But looking back now, I also acknowledge that my dad’s death was a highly transformative event for me in making me a more whole, more empathetic person. I am probably a little more emotionally healthy person than I was before. I laugh as easily as I cry (and every emotion in between) and am not ashamed of any side of that. I’m more willing to share my emotions and feelings (on my terms) than I was before my dad passed. Because I know how quickly things can change, I don’t take as much stuff for granted as I did before. If I see you, I’m more likely to want to connect with you as a person than I was before. My fatalism that “it can all end suddenly” was also met with a coda of “so make it count.”
A couple of days ago, my family and I toured the Allerton botanical gardens here on the island. Typically, this kind of tour is not my jam, as I much more prefer to see nature on its terms than on a more encyclopedic trip, as this kind of was. I don’t need to know the names of the plants I’m looking at, let’s just go look at some plants. But boy am I glad I went. I think my dad’s death put the idea in my head that life is precious and brittle. What was once so vibrant and full of love can go away in an instant. If that idea was there before, it’s certainly dead and gone now. Nature isn’t brittle; nature is brutal. Life is stubborn.
Each of these islands was created by violent, catasrophic volcanic events happening both suddenly and slowly over many millions of years. And yet each of these islands is (or was before we got here) covered top to bottom with hard, stubborn green and brown life. Life took root after these violent events and just did. not. stop.
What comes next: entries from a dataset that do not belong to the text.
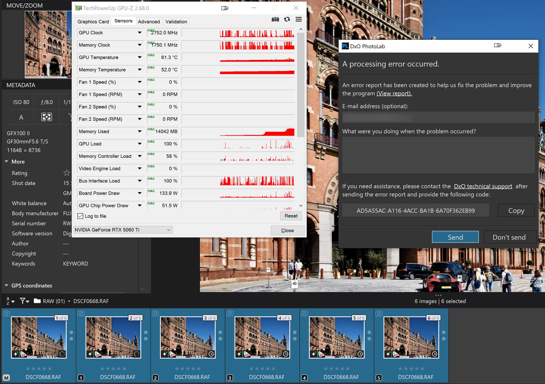545x384 pixels.
Task: Toggle the pick tag dot on thumbnail 2
Action: point(146,332)
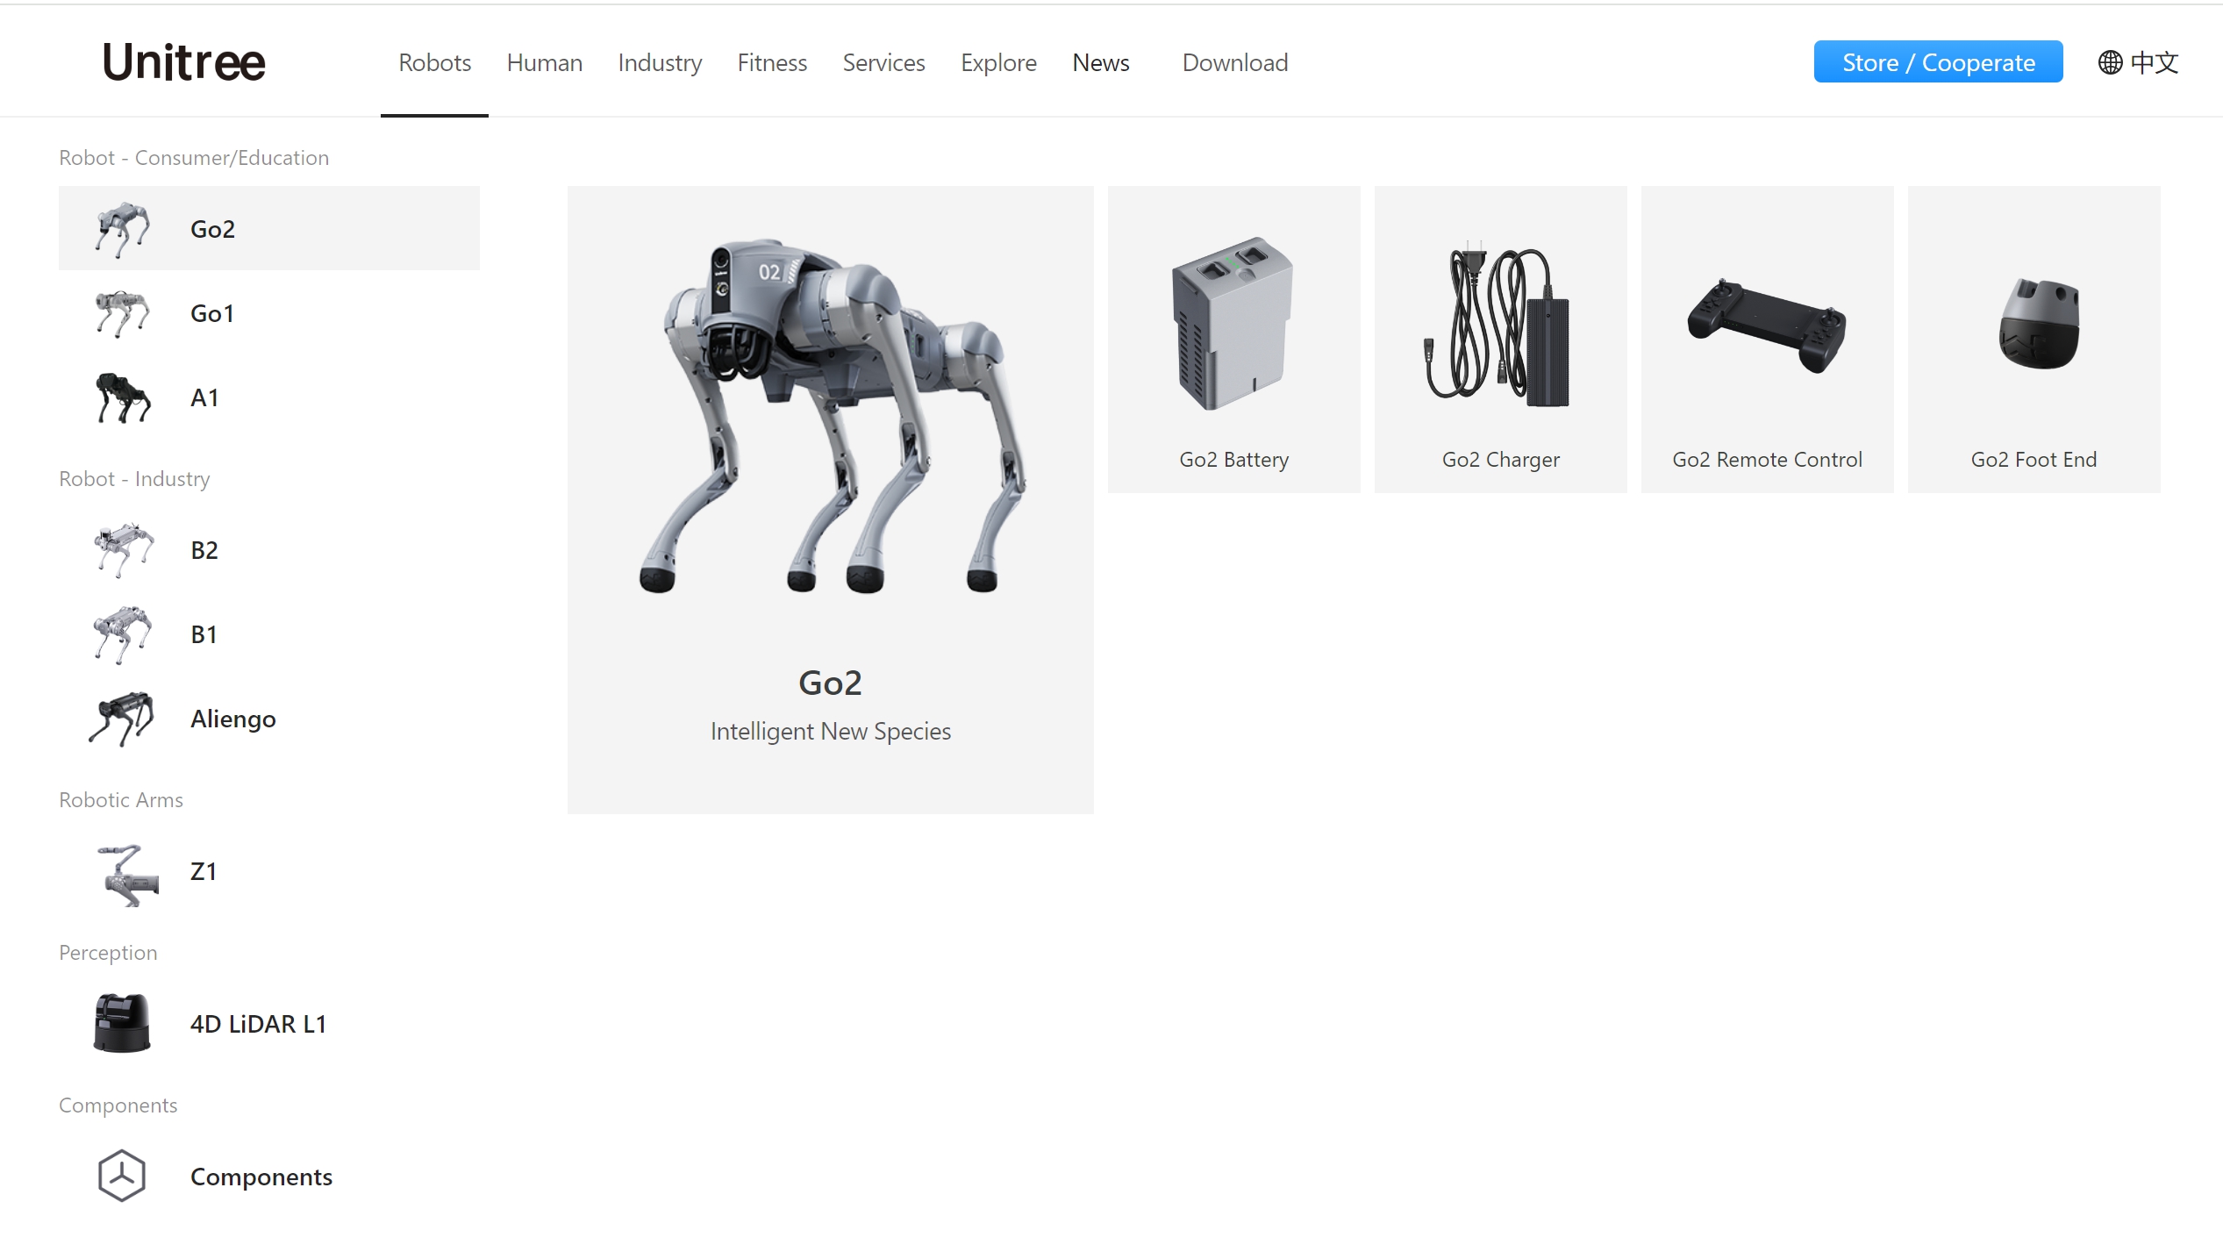Screen dimensions: 2223x1252
Task: Go to the News menu item
Action: click(1100, 62)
I’ve spent countless hours since 2003 wondering “what’s next” after all of this. Is there some kind of afterlife? What happens when we die? Do we just die and that’s it? On the spirit of that question, who knows? Either there’s “something” and we all find out in the end, or there’s “nothing” and we don’t. But on a more basic level, I know exactly what happens when we die. Life continues on. Stubborn, glorious, refuse-to-be-snuffed-out life continues. I sit here as proof of that. If you’ve lost anyone who’s near and dear to you and you’re reading this, you’re proof of that, too.
My internal alarm clock is still set for Central Standard Time and is basically set in stone. If I were here long enough, I’d chisel that down so that I get into a more natural sleep rhythm for the time zone. But a week? That’s barely enough time to change that internal clock of mine. So with that, I’ve caught every sunrise and every sunset. Watching that great, magnificent star of ours rise and set every day has felt like a way of connecting to everything around me that is good and right, but that exists beyond our capabilities of intellectually understanding.
My brain knows that it’s all just gravity and intergalactic parlor tricks. The sun rises over the fields of Idaho the same way it rises over the Pacific Ocean. I understand and acknowledge that irrefutable fact. And yet when the sun starts to set and the beautiful dark blue ocean turns a kind of tinty blue that stretches as far as the eye can see… …and when the sea waves start to not look like waves but like the earth inhaling and exhaling… and when the warmth of that brilliant yellowish red star hits my face, I feel connected in a way that seems to go beyond what my brain is telling me.
The light from the setting and rising sun always seems to be reflected right back to me in a way that feels like the unexplainable stuff we don’t know is pointing directly at me. In those instances, I’ve felt connected. I’ve felt connected to the cosmos we’re hurtling through. I’ve felt connected to the stubborn nature around me that pre-date me and will extend well beyond me.
And through this writing, I’ve felt connected to the grief and sadness that has partly defined my life over the past twenty years. If 2003 was a transformative event for me, which it was, then maybe this moment can be as equally transformative in a whole new direction. We’ll see. I feel like I’m ready.